» Information supplied
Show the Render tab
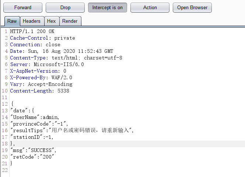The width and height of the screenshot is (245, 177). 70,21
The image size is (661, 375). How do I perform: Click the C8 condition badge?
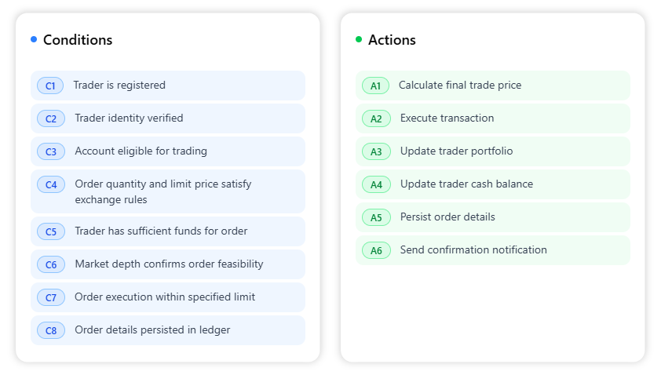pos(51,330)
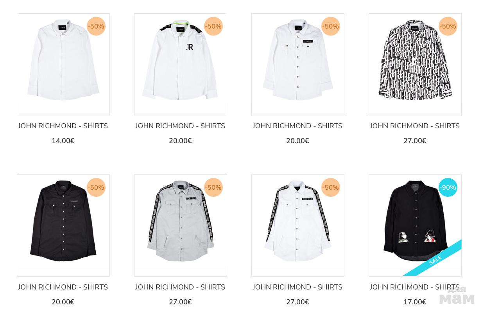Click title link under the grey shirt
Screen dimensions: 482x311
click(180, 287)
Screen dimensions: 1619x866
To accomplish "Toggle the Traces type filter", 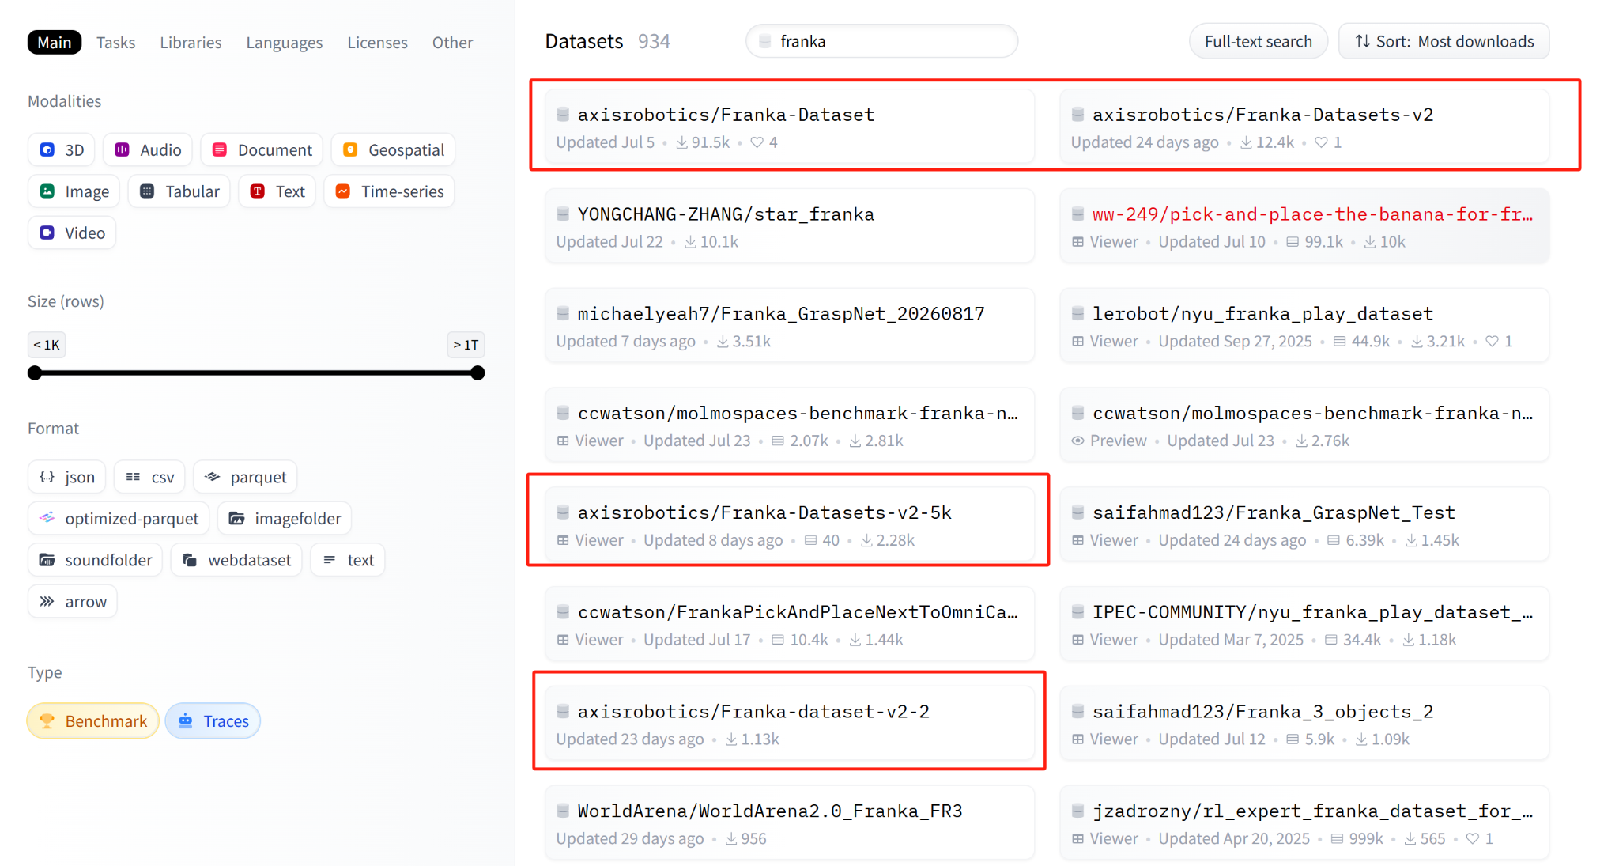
--
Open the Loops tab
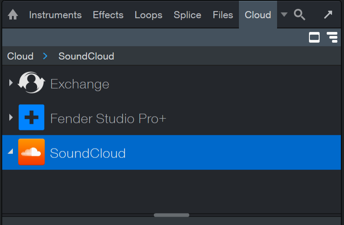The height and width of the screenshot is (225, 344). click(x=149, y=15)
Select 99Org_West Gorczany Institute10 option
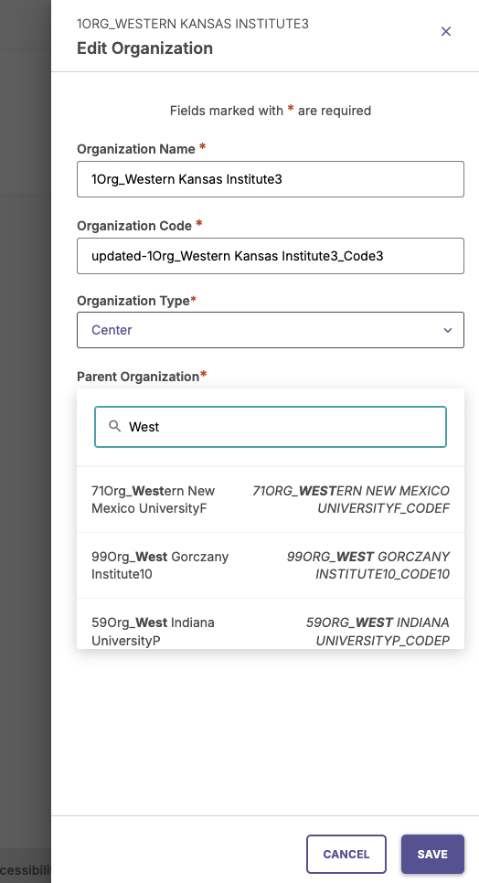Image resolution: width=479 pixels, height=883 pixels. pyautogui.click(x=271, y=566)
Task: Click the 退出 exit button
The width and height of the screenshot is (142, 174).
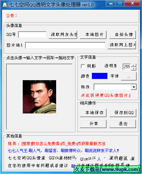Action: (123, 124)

» Direction
Rewrite the items from the line containing "Show the Render tab" up to and including the line containing "the Traces type" as a numbered list, skipping any blank lines. Leave the pictures out of your answer.

» Solution to this task
1. Show the Render tab
2. The width and height of the screenshot is (245, 177). 70,21
3. The image size is (661, 375). How do I perform: Click the C8 condition badge?
4. pos(51,330)
5. Click title link under the grey shirt
6. Screen dimensions: 482x311
7. click(180, 287)
8. Screen dimensions: 1619x866
9. To accomplish "Toggle the Traces type filter", 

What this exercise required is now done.